Newman explains that this corpus isn't a dictionary of words in isolation but, rather, is connected to speech and texts from the more than 20 participating countries where English has a history.

"I can use Google and get you 10 million words of English in 20 minutes, but that is not genuine spoken language," he said. "As a written language, you don't know whether the people writing the language on the Internet are speakers of English as a first or second language, whether they're young, old, male, female, or where they learnt the language, so you are mixing up genres. For this project we document all that metadata about our speakers and writers."

Newman says each participating country builds its particular corpus by following a common design, as well as a common scheme for grammatical annotation to ensure compatibility. A team of linguistic graduate students at the U of A were given the time-consuming task of transcribing taped conversations, being sure to document the demographic information about each individual speaker, as well as conversation indicators like the length of pauses or when speakers spoke at the same time.

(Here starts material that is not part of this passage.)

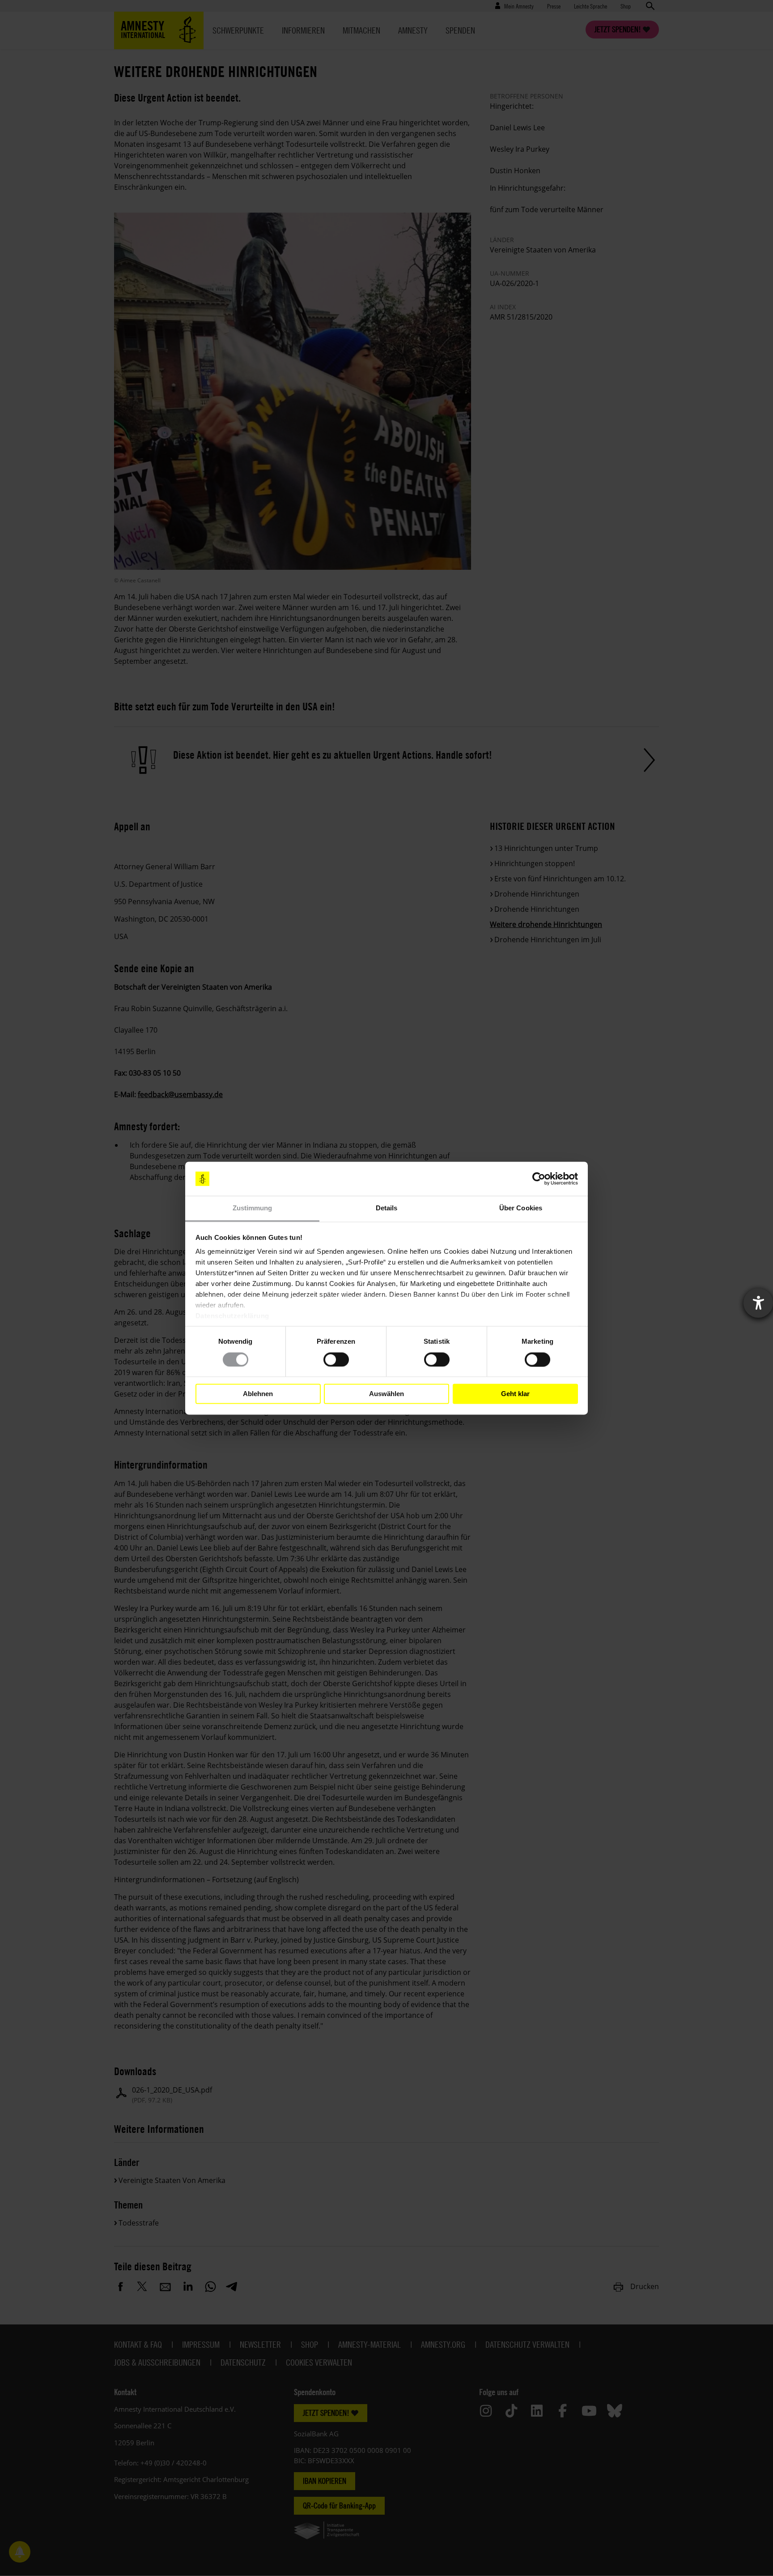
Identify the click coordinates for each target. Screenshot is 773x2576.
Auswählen (386, 1393)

All told, each collection in ICE will document more than 300 situations where English is spoken or written. Raw conversations range from private conversations in person or over the telephone to classroom and legalese, while writing samples include everything from personal letters to completed exams.

"This sort of information is typically very difficult to study; it is not that easy to get access to that kind of language usage," said Newman.

This U of A-led project is actually a continuation of the ICE-Canada project begun in the early 1990s at Concordia University. Montreal-based researchers collected hundreds of conversations, but the project fizzled before the information was properly catalogued.

"In 2002, when I came to the university, I began to inquire about the status of all that data," said Newman. "Nothing more was happening with it at Concordia, so we took over all the responsibility for it."

It has been three hard years, but Newman's team has recently typed in the last of the one million words.

And while versions of Canadian English vary from region to region, Newman says this corpus contains a fair cross-section of English spoken in Canada and provides a nice slice in time for comparative language researchers to start picking through the data.

"Language is continually changing so, ideally, if you want to track the evolution of English you would want to put together a corpus every 50 years or so," he said, adding that although many of the corpora are still being developed, early glances have already begun to bear fruit. "We already know that Canada and New Zealand have the highest usage of the word 'snow'. The Philippines and Jamaica have highest instance of 'rain'."

Other countries involved in the project that are at various stages of completion include Australia, Fiji, Great Britain, Hong Kong, India, Ireland, Malaysia, Singapore, South Africa, Sri Lanka, Trinidad and Tobago, Kenya, Malawi, Tanzania, Nigeria, Pakistan, Sierra Leone, Malta and the United States.